• _Brief_
Show each line from the records below in which the word "will" occurs.

Supplied material Start Marker

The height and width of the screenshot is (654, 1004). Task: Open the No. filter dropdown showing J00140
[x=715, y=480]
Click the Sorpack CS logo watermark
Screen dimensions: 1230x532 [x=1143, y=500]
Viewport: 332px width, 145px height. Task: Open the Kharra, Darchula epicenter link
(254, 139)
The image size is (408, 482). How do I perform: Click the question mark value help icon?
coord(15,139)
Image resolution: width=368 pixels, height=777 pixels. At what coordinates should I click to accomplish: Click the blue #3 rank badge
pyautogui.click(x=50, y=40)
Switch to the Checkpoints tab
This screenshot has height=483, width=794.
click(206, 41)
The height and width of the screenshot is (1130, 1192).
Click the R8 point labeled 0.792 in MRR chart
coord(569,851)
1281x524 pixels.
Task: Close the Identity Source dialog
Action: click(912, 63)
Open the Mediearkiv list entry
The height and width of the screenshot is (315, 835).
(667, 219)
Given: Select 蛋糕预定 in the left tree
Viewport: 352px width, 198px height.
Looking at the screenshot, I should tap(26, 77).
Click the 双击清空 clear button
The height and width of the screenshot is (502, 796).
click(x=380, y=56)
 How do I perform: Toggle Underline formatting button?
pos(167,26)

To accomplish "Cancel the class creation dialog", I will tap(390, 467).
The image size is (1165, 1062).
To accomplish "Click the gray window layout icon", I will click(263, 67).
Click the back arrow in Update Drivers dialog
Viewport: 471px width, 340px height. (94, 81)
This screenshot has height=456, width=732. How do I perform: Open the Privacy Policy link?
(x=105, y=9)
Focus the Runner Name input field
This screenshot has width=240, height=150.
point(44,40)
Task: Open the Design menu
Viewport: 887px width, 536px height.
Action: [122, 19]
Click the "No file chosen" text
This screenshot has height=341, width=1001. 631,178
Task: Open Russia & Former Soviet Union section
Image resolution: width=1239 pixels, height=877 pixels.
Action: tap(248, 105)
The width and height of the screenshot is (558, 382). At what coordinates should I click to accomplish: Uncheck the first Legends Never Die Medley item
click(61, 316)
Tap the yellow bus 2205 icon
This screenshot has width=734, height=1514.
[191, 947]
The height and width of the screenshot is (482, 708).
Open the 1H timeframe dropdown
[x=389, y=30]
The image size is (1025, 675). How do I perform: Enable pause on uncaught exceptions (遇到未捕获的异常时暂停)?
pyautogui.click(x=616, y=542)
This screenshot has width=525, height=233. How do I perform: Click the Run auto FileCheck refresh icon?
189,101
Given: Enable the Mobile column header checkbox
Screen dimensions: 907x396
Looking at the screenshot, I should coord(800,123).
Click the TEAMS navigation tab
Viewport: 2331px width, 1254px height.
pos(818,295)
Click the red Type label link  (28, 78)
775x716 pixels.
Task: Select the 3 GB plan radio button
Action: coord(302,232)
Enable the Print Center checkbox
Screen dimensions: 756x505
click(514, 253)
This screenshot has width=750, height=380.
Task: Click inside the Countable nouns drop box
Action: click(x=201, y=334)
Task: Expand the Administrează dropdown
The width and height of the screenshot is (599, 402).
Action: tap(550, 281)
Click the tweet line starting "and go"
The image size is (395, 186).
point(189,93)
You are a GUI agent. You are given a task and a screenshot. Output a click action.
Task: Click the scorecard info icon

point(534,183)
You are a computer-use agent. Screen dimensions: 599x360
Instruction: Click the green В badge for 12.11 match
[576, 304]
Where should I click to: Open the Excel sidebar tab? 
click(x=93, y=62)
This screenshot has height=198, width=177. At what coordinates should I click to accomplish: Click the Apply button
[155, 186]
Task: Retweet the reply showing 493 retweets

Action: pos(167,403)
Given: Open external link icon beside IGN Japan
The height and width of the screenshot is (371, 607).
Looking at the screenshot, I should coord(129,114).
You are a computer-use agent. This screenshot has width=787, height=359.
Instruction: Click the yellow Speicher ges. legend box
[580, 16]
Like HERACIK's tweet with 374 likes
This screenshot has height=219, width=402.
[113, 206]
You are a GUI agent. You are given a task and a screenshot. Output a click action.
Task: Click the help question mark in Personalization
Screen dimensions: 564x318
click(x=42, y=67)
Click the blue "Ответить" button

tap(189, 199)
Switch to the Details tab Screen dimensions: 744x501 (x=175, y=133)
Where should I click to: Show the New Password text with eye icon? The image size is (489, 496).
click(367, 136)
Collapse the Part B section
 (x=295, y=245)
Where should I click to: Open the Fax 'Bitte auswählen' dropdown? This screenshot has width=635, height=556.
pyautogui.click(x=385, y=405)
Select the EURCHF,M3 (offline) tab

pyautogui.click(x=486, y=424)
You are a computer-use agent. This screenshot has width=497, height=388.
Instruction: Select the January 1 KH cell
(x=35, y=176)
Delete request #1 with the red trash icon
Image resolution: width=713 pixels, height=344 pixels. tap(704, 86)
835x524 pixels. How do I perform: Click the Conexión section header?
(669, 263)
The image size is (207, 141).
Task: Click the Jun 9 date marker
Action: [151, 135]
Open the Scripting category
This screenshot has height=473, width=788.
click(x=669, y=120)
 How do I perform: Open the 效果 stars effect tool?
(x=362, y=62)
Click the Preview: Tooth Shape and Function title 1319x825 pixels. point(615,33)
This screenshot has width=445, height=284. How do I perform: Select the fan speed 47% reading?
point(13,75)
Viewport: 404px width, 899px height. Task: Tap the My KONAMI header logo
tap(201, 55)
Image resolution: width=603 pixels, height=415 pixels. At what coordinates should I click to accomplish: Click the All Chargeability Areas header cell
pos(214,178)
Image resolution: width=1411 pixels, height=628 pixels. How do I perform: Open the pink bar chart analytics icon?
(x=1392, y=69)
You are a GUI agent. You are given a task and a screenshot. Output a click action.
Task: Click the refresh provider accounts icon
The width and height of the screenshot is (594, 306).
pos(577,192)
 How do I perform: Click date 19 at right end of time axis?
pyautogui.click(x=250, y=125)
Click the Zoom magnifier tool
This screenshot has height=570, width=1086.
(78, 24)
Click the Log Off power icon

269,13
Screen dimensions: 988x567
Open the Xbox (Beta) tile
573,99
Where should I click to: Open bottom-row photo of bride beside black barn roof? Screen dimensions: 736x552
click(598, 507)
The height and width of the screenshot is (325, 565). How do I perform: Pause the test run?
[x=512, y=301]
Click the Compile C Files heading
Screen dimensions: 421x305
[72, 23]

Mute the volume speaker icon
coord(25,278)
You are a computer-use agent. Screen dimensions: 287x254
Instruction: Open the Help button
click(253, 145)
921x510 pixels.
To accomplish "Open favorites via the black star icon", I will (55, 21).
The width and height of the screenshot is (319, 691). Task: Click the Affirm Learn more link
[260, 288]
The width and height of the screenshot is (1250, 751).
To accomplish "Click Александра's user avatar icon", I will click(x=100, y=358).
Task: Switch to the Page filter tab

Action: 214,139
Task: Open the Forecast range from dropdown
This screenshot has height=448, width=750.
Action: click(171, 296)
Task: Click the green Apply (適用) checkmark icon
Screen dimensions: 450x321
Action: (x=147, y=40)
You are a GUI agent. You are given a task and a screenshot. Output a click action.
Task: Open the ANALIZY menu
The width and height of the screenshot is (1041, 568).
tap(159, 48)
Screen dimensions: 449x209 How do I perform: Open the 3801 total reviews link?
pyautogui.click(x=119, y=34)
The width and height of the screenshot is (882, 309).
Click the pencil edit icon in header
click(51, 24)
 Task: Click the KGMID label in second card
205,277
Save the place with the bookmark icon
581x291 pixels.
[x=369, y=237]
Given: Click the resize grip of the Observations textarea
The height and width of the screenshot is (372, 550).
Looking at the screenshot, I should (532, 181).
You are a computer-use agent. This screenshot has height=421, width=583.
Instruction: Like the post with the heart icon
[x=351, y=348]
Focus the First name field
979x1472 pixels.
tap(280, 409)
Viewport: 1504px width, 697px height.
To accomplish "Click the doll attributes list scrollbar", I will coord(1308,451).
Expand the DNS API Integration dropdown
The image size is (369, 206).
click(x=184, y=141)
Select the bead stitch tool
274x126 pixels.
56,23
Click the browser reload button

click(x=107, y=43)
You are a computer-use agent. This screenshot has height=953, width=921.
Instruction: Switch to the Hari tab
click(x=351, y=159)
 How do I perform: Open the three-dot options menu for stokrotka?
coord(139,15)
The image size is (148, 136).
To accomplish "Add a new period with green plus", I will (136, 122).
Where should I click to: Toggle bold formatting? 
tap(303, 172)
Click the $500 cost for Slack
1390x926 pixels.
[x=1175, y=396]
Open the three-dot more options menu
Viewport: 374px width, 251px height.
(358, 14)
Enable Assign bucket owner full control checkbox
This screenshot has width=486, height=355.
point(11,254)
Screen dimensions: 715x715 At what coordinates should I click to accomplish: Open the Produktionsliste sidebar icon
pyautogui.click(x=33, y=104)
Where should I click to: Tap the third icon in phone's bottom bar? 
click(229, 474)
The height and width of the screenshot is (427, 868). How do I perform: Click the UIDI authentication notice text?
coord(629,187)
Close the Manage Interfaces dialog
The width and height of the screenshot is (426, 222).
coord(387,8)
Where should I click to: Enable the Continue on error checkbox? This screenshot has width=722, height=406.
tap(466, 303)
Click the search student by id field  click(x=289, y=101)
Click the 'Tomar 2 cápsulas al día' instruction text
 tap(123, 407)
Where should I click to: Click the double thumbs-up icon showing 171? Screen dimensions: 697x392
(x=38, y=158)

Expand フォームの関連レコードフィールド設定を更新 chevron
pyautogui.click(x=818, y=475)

Supplied material End Marker

• _Answer to this problem_
To accomplish "Cancel the class creation dialog", I will tap(390, 467).
To accomplish "Click the gray window layout icon", I will click(263, 67).
To accomplish "Open favorites via the black star icon", I will (55, 21).
To accomplish "Click Александра's user avatar icon", I will click(x=100, y=358).
To accomplish "Click the doll attributes list scrollbar", I will coord(1308,451).
To accomplish "Add a new period with green plus", I will (136, 122).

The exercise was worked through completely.